Postponing the end of lockdown until Monday 19 July, although not entirely unexpected, will have a huge impact on the hospitality and events industries. Here we assess some of the implications.
The UK Weddings Taskforce say that 50,000 weddings which were planned from 21 June have been cancelled, an estimated weekly loss of £325m for the industry. However, weddings are one of the few events which will see some restriction easing. There will be no ‘numerical limit’ on weddings and other ceremonies other than venue capacity, after Covid-secure controls have been implemented. Additionally, guests must stay two metres apart and there is a ban on singing and dancing.
Here is what the new rules will look like after June 21:
- Social distancing remains in place until at least 19 July.
- Groups of up to 30 can meet outdoors, with weddings and funerals now allowed, but with certain restrictions, as outlined above.

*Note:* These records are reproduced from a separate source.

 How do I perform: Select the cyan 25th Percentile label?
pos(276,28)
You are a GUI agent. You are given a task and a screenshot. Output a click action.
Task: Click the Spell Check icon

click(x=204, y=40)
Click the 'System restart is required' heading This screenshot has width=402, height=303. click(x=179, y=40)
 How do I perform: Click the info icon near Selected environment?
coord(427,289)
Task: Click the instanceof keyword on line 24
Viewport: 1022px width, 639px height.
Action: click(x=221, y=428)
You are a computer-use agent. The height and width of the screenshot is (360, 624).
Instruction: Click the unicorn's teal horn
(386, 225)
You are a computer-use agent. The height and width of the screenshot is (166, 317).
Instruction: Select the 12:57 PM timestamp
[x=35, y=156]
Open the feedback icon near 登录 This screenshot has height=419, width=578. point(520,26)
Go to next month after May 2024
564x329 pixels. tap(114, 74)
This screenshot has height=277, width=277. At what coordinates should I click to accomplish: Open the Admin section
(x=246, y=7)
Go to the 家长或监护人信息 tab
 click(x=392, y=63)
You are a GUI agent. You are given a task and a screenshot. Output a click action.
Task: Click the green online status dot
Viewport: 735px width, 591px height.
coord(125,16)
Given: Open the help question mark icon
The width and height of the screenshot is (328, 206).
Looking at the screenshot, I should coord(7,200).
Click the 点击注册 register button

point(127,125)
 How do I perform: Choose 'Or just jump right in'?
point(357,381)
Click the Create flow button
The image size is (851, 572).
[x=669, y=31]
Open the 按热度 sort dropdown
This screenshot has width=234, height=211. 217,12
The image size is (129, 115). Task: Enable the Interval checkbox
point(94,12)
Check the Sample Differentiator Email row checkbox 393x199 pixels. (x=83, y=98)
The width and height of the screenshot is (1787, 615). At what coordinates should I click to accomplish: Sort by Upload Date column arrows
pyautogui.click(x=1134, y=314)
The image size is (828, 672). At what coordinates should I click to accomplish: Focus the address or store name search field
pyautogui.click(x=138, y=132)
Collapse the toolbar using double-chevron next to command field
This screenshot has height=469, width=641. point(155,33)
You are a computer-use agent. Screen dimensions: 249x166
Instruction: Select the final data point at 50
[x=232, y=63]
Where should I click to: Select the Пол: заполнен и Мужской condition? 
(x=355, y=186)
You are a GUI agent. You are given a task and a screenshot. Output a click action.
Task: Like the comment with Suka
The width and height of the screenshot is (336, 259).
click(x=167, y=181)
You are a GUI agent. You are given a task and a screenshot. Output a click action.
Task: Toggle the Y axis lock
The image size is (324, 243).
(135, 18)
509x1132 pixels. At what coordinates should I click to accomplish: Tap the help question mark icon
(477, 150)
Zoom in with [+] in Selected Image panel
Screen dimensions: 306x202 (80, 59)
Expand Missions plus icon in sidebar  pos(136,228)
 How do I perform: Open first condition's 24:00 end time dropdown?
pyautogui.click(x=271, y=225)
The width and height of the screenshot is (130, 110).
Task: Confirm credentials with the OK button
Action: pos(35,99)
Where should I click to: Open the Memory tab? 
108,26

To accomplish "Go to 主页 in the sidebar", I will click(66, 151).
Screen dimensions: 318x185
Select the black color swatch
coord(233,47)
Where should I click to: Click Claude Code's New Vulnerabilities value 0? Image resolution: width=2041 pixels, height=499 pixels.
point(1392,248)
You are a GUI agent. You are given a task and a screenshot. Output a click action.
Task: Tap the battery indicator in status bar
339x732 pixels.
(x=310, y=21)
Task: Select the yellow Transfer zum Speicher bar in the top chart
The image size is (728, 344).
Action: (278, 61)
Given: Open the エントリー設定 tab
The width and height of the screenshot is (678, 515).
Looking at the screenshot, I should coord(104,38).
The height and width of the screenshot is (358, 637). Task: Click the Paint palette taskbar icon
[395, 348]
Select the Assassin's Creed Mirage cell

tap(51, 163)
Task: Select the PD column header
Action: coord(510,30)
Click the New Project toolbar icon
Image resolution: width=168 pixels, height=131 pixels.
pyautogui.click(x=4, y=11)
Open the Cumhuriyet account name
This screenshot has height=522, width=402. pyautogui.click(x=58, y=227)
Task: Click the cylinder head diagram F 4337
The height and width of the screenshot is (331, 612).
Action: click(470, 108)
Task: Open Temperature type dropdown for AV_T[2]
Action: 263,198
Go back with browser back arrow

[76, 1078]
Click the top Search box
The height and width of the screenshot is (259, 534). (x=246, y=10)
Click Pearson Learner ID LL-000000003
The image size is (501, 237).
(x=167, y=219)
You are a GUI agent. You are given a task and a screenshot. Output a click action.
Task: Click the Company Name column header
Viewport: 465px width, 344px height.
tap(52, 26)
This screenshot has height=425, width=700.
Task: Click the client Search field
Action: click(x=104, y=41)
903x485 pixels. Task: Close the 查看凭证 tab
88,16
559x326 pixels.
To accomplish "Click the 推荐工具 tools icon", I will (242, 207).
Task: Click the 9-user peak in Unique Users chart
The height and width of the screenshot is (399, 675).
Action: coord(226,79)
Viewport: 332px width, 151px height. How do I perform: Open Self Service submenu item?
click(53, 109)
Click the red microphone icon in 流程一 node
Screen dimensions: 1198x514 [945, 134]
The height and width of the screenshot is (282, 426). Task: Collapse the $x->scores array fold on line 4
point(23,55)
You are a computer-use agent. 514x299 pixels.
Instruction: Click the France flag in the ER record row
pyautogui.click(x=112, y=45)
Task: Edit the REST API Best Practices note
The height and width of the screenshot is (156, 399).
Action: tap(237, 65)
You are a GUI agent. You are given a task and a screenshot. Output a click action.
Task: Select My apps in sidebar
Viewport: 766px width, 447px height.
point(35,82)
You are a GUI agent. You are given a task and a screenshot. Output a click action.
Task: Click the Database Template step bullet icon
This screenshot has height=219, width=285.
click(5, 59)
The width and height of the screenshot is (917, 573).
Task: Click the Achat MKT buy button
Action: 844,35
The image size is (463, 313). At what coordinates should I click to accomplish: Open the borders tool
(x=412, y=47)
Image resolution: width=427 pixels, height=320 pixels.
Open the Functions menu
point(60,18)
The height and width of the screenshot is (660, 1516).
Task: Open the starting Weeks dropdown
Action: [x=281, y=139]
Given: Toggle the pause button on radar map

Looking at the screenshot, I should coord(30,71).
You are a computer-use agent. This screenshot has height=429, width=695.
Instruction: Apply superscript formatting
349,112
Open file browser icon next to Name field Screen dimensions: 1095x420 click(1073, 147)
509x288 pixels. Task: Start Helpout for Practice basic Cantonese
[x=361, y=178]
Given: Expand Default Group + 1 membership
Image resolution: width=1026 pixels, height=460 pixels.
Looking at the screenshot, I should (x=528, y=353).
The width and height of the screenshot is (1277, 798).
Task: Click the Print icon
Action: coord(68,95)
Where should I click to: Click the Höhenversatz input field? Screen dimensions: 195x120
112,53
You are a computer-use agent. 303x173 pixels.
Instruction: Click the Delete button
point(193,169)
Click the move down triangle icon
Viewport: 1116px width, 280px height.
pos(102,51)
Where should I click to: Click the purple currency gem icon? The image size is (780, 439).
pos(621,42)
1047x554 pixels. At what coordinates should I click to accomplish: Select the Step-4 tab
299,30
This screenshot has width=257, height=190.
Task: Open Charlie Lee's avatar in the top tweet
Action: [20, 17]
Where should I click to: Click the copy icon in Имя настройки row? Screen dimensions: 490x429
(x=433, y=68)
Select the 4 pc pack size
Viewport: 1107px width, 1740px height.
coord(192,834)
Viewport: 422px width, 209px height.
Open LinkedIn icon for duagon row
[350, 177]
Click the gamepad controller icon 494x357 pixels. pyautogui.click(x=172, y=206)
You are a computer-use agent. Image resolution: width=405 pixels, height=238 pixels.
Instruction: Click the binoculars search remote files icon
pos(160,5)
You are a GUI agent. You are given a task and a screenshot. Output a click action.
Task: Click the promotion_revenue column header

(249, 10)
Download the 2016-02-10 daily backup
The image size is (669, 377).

- Care home residents will no longer need to isolate after spending time away, but will need to isolate for 14 days after hospital visits.
- The ‘rule of six’ or two households remains for indoor gatherings.
- Work from home advice remains in place.
- Masks in indoor venues and public transport remains in place.
Given the sudden delay to lockdown easing, what steps should affected businesses be taking?
Business rates and furlough help should be extended
Chris Maloney, partner and hospitality and leisure sector specialist, Menzies LLP
The Government has gone above and beyond to support businesses during the pandemic but the latest announcement will have left many – in particular, hospitality businesses – reeling.
The Government urgently needs to extend financial support. This includes extending the full business rates holiday and the existing furlough scheme, providing businesses with a lifeline at what would be one of their busiest times of the year.
With relief from both schemes partially drying up at the end of June, business owners must be aware that there is likely to be additional cash outflow come the first of July.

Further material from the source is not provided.